4. Pondering the Camino in the “Golden Years”

From the Camino: Simone Hivert began her first segment of the Camino back in 2001. She spread the experiences over several years, taking four different trips of one week each. The last covered only the last 21 kilometers when she walked into the City of Santiago on October 27th, 2020.

She began her first leg of the Camino when she was eighty-one and didn’t complete her last one until she was one hundred years old. By the time she finished, she was deaf in one ear and blind in one eye – but that’s not how she perceived herself. What she knew was that she still had good feet, one good eye, and one good ear. Isn’t it always a question of perspective and gratitude?

She had certainly experienced her share of difficulties over the years, but she remained positive and upbeat, looking forward to new discoveries and the pleasure of encountering other people. She didn’t let her physical struggles get in her way. In fact, her friends said she was notable for her upbeat, people-centered, spirit.

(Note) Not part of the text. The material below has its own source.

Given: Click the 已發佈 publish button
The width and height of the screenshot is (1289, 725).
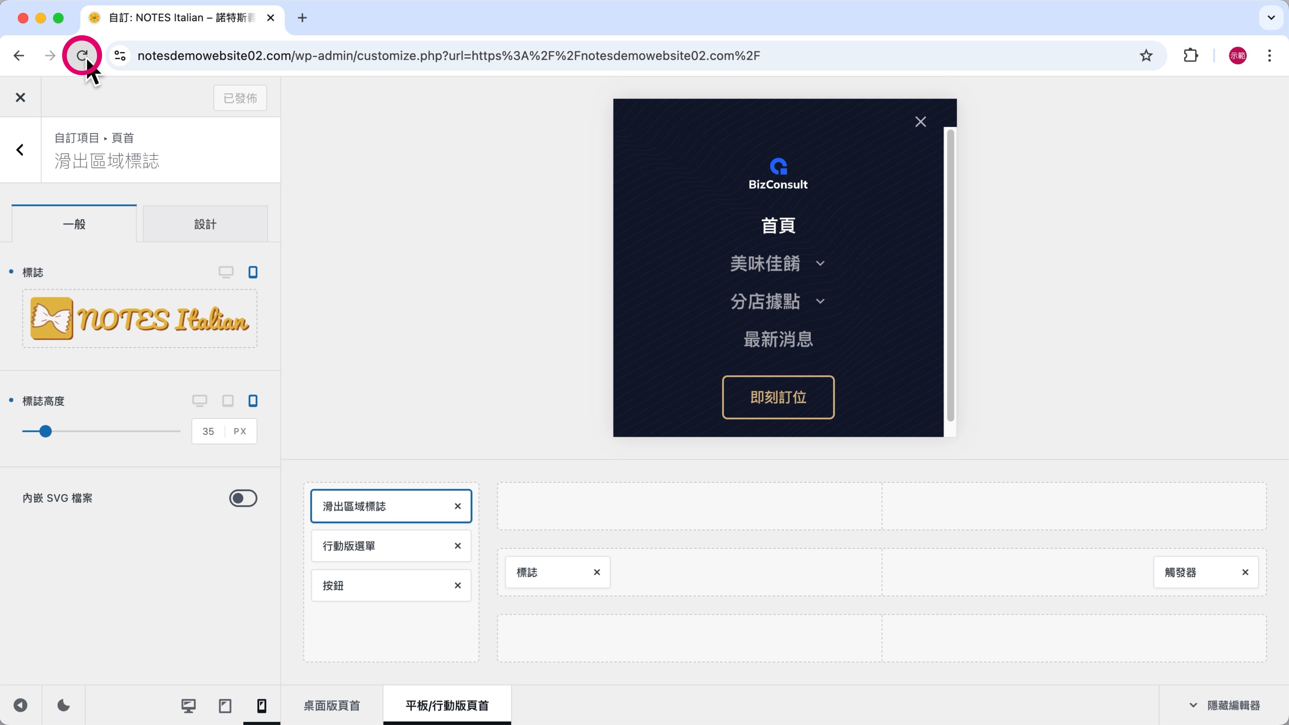Looking at the screenshot, I should (x=240, y=98).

She has had many hiking experiences, not restricted to the Camino, as she says in her own words, “We have great surprises…We meet people from everywhere, of all ages, we move forward together and, we realize that we are far from being able to carry what they are carrying and yet they are smiling! It gives humility, you know.”[1] It’s a lovely description of the Camino, even if she was speaking more broadly.

Gen 7:6 – “Noah was six hundred years old when the flood came upon the earth. Together with his sons, his wife, and his sons’ wives, Noah went into the ark because of the waters of the flood.”

For reflection: Child bearing and rearing can hold travel at bay. Finances can stretch too thinly to set out in our early years, and necessity overrides piety. But then comes retirement…in which some die quickly. My mother spoke of women in her childhood who, at 50, put on black clothes and spent the next 30 years dying, saying in refrain, “What can you do?” It was one way to approach the final decades of life…but why would we do that?

With retirement comes new possibilities, including the empty space to listen attentively to God, the time to travel, and the combination of these two in pilgrimage. The elderly have the time and the will to set out on pilgrimage to far off holy sites. They have often waited for decades for the opportunity.

Genesis says that in his 600th year the Lord asked Noah to enter the ark he had been building, leave his home, and set off on a crazed, God-enraged flood. His age is clearly a massive amplification; even so, with all the metaphor and layered symbolism of this story, and the wild exaggeration of Noah’s age, it makes the case that God’s call can come at any age.

There is no abandonment of the mission of our lives due to longevity. At whatever age we find ourselves, the purpose of our life, the great mission of our life, may yet lay before us. Who’s to say that the most important, most God driven act of your life, might not happen when you’re 87?

Are you letting your age get in the way, unnecessarily? Genesis 7 suggests, Noah set off on his wildest, most purposeful journey, for the survival of the species, at the mythic age of 600. Do your best to top him.

[1] LaCroix International: “100-year-old French woman to finish the Camino de Santiago,” Wednesday, July 20, 2022.